Mit dem Urteil vom 20.07.2006 (Az. :I ZR 228/03) hat der BGH eine eindeutige Richtung in der Frage zur Impressumsanbringung vorgegeben.
In erster Instanz hatte die Frankfurter Zentrale zur Bekämpfung unlauteren Wettbewerbs e.V. gegen den Inhaber der Domain »aerztlichepraxis.de« geklagt. Die Frankfurter Zentrale hatte beanstandet, dass das Impressum nur über den Link »Kontakt« und dann den weiteren Link »Impressum« zu erreichen sei. Nach Annahme der Wettbewerbszentrale handelte es sich um einen Verstoß gegen § 6 TDG (Teledienstleistungsgesetz) und § 10 MDStV (Mediendienst Staatsvertrag), da der Begriff »Kontakt« angeblich missverständlich sei und die Anbieterkennung auch nicht unmittelbar erreichbar sei. Dieser Ansicht folgte das LG München. Daraufhin ging der Domaininhaber in Berufung.

Das OLG München hob die Entscheidung auf, da nach Auffassung des Gerichts über die Links »Kontakt« und »Impressum« das Impressum/die Anbieterangaben unmittlebar erreichbar ist.
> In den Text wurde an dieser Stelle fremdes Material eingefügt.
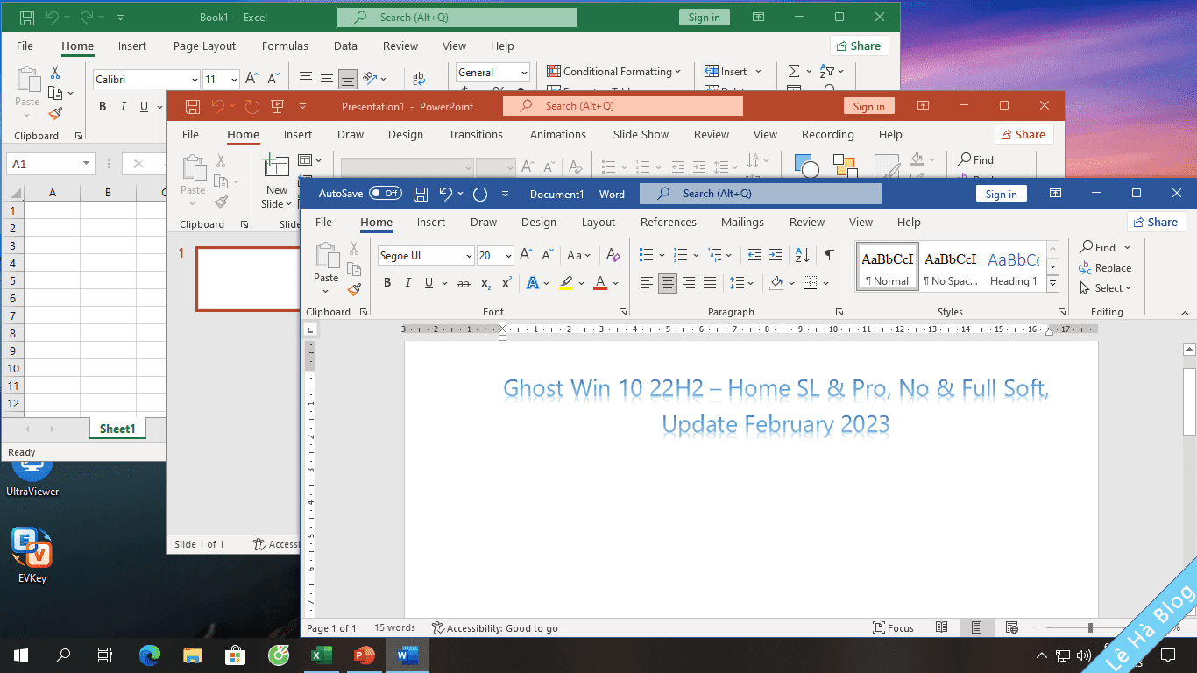The image size is (1197, 673).
Task: Click the red font color swatch in Word
Action: click(x=600, y=283)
Ferner stellte das Gericht fest, dass es wegen der Übereinstimmung des § 6 TDG und des § 10 MDStV, nicht wichtig ist, ob jetzt ein geschäftsmäßiger Teledienst oder ein Mediendienst vorliegt.

Diese Ansicht teilt der BGH. Somit sind auch diese Ansichten mit der Praxis vereinbar und macht es vielen Seitenbetreibern einfacher und schützt sie zudem auch vor willkürliche Unterlassungsklagen.